Recalling that rho = m . rho_m, we now have rho(h) = rho(0) . exp(-E_m(h,x_eq)/mkT)
Comparing this expression for rho(h) with the similar one derived earlier, we infer E_m(h,x_eq) = m . E(h,x_eq)
That is, the energy of a cluster of m molecules at height h is just m times the energy of one molecule at height h, which asserts the independence of the energy of each molecule in the cluster from the others. Since the molecules in the cluster may be widely spaced horizontally and the law of interaction does not distinguish horizontal and vertical directions, it follows that there is no interaction, either short or long range, for m molecules.

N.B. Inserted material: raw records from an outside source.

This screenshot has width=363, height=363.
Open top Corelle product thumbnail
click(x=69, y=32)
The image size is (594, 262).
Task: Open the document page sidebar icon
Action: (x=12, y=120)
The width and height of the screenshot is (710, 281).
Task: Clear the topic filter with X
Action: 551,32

Thus we preclude any interaction between the molecules up to m-fold interactions. That leaves the possibility of interactions that only activate when more than m molecules are present. We can preclude any such higher order interaction being activated and relevant to the equilibrium distribution if we assume that all interactions are short range, for the above argument allows us to set m at least equal to the number of molecules that can cluster together in one small location over which a short range interaction can prevail.

^* In "macro to micro," I try to do compactly what is done more systematically by employing the theory of virial coefficients. In that theory, the ideal gas law P = rho kT is generated from a gas Hamiltonian that has no terms representing interactions between the molecules. Adding interaction terms augments the rho dependence of pressure to P = rho kT (1 + B(T)rho + C(T)rho² + ... ), where the second, third, ... virial coefficients B(T), C(T), ... arise from adding terms to the Hamiltonian that represent pairwise molecular interactions (for B(T)), three-way molecular interactions (for C(T)), and so on. Since the nth virial coefficient appears only if there is an n-fold interaction between molecules, the reversed macro to micro inference is automatic, under the usual assumptions of the theory. (Notably, they include that the interaction terms are functions of the differences of molecular positions only.) Since the second, third and all higher order virial coefficients vanish for the ideal gas law, we infer from the law that the gases governed by it have non-interacting molecules. (I am grateful to George Smith for drawing my attention to the virial coefficients.)

^**Note that conformity to the ideal gas law does not preclude interactions via the momentum degrees of freedom of the molecules. For the presence of such interactions would not preclude recovery of the ideal gas law. Such interactions could appear as a dependence of the kinetic energy E_KE of a molecule on the canonical momenta of the remaining moleclues. In computing the probability that the molecule is at height h, we integrate over all these momenta--those of the molecule in question and all others. The resulting term is absorbed into the constant of P(h) = constant. exp(-E(h)/kT). Here, as a separate assumption, we assume that there are no interactions mediated by the momenta. This is a standard assumption in the classical realm. Without it, the molecules of a gas would be interacting with equal strength with all other molecules, no matter how far away they may be. The result would be a breakdown of the locality of the state of a gas and the possibility of divergences as the size of the system becomes arbitrarily large.